Leonardi Natalia M, Tesán Fiorella C, Zubillaga Marcela B, Salgueiro María J
Radioisotope Laboratory, Physics Department, School of Pharmacy and Biochemistry, University of Buenos Aires, Buenos Aires, Argentina.
Radioisotope Laboratory, Physics Department, School of Pharmacy and Biochemistry, University of Buenos Aires, Buenos Aires, Argentina
J Nucl Med Technol. 2014 Dec;42(4):292-5. doi: 10.2967/jnmt.114.144303. Epub 2014 Oct 23.
In accord with as-low-as-reasonably-achievable and good-manufacturing-practice concepts, the present study evaluated the efficiency of radioactivity decontamination of materials commonly used in laboratory surfaces and whether solvent spills on these materials affect the findings.
Four materials were evaluated: stainless steel, a surface comprising one-third acrylic resin and two-thirds natural minerals, an epoxy cover, and vinyl-based multipurpose flooring.

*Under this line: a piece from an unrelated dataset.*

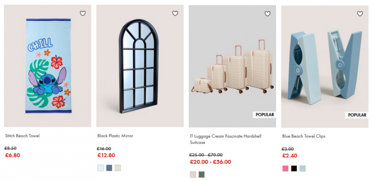372x181 pixels.
Task: Click the Black Plastic Mirror title
Action: [115, 136]
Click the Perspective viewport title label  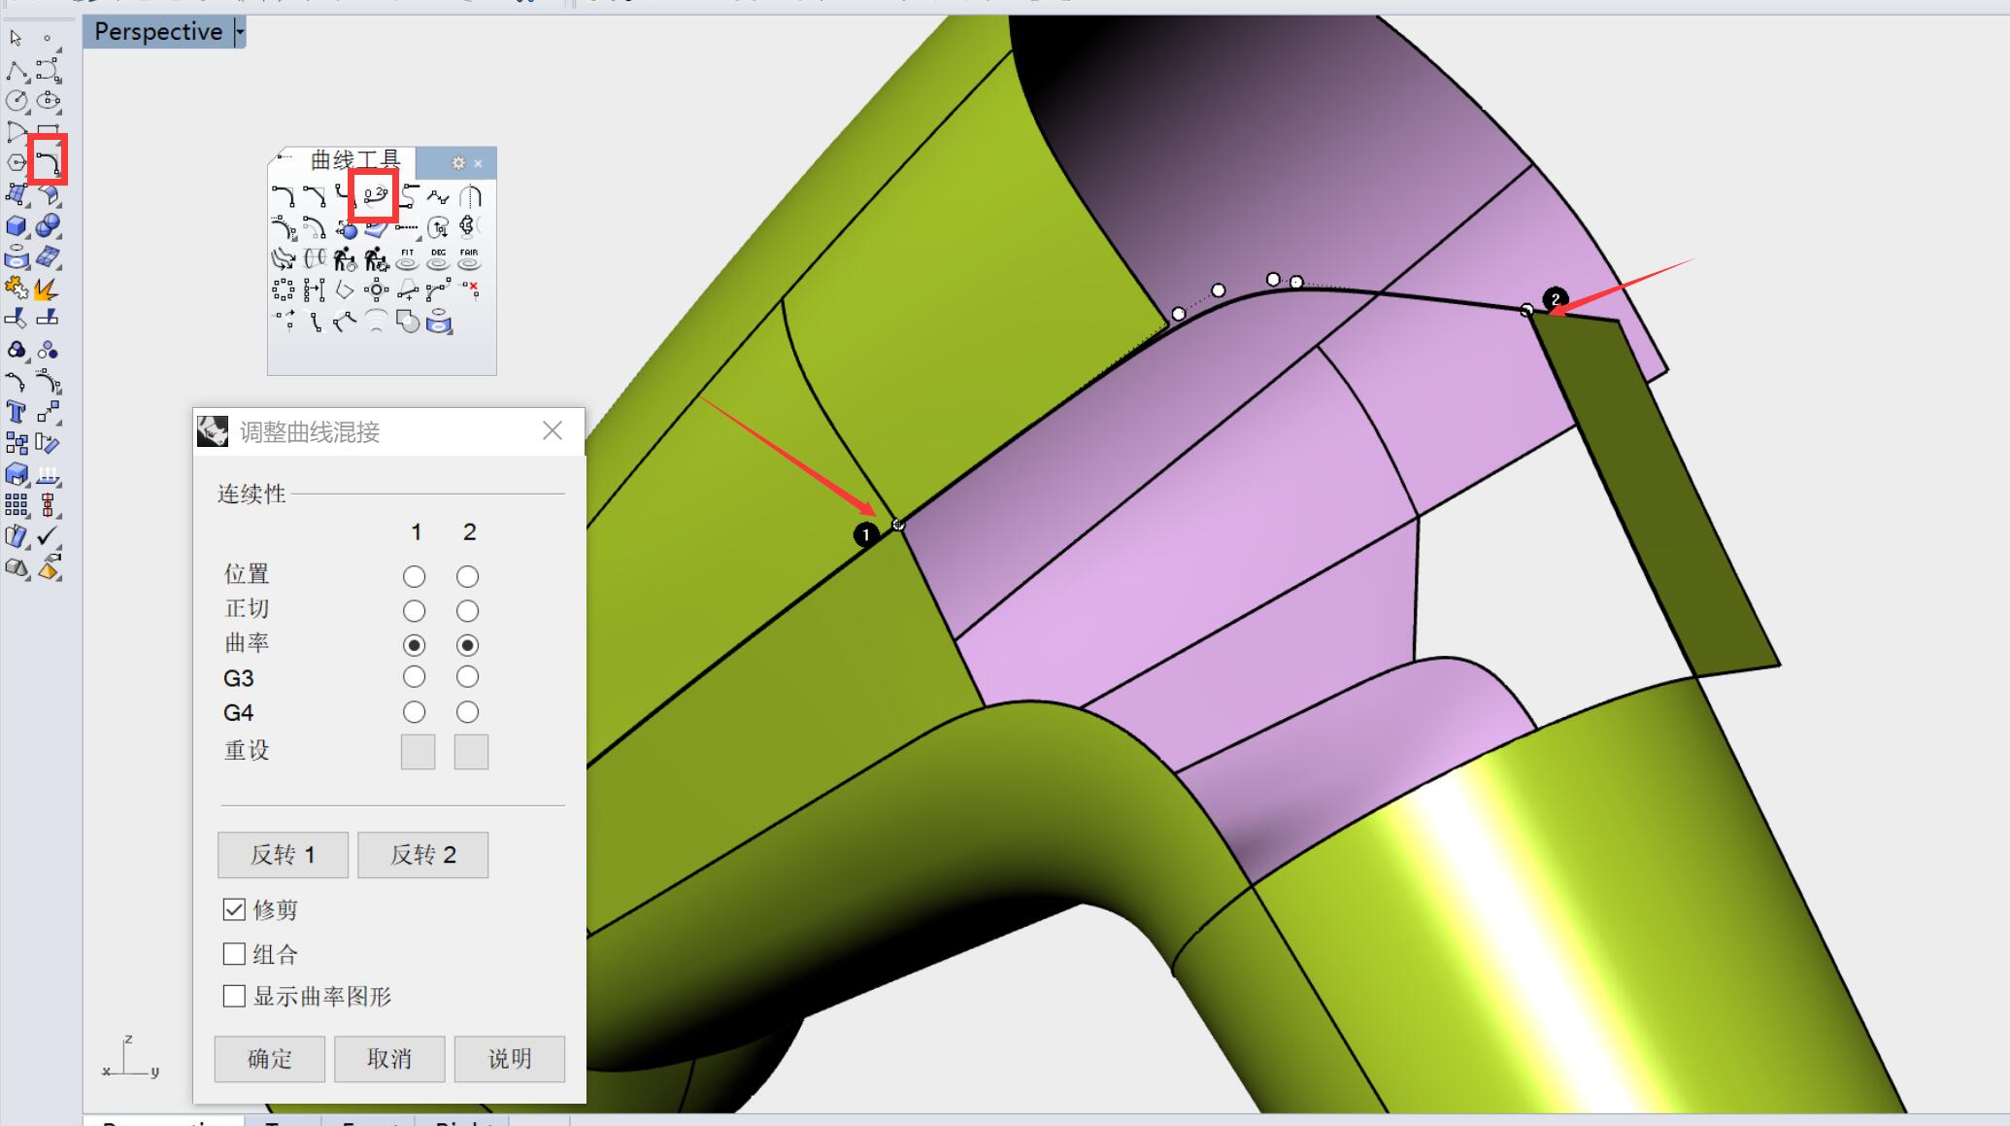158,32
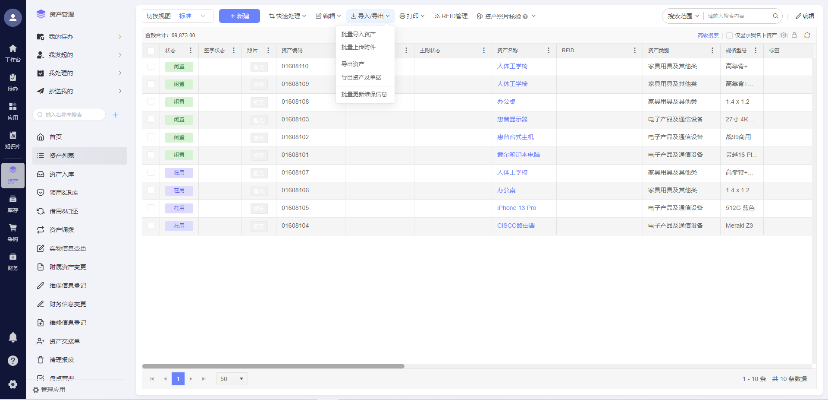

Radioactive material was eluted from a (99)Mo/(99m)Tc generator, and samples of the surfaces were control-contaminated with 37 MBq (100 μL) of this eluate. The same procedure was repeated with samples of surfaces previously treated with 4 solvents: methanol, methyl ethyl ketone, acetone, and ethanol. The wet radioactive contamination was allowed to dry and then was removed with cotton swabs soaked in soapy water. The effectiveness of decontamination was defined as the percentage of activity removed per cotton swab, and the efficacy of decontamination was defined as the total percentage of activity removed, which was obtained by summing the percentages of activity in all the swabs required to complete the decontamination.
Decontamination using our protocol was most effective and most efficacious for stainless steel and multipurpose flooring. Moreover, treatment with common organic solvents seemed not to affect the decontamination of these surfaces. Decontamination of the other two materials was less efficient and was interfered with by the organic solvents; there was also great variability in the overall results obtained for these other two materials.
In expanding our laboratory, it is possible for us to select those surface materials on which our decontamination protocol works best.
根据尽可能低合理可行原则和良好生产规范概念,本研究评估了实验室表面常用材料的放射性去污效率,以及这些材料上的溶剂泄漏是否会影响研究结果。
评估了四种材料:不锈钢、一种由三分之一丙烯酸树脂和三分之二天然矿物质组成的表面、环氧涂层以及乙烯基地面材料。从(99)钼/(99m)锝发生器中洗脱放射性物质,并用37MBq(100μL)该洗脱液对表面样本进行对照污染。对预先用4种溶剂处理过的表面样本重复相同程序:甲醇、甲乙酮、丙酮和乙醇。让湿的放射性污染物干燥,然后用浸有肥皂水的棉签去除。去污效果定义为每根棉签去除的活度百分比,去污效能定义为去除的活度总百分比,通过将完成去污所需的所有棉签中的活度百分比相加获得。
使用我们的方案进行去污对不锈钢和多功能地板最有效且效能最高。此外,用常见有机溶剂处理似乎不会影响这些表面的去污。其他两种材料的去污效率较低,且受到有机溶剂的干扰;这两种材料的总体结果也存在很大差异。
在扩大我们的实验室时,我们有可能选择那些我们的去污方案效果最佳的表面材料。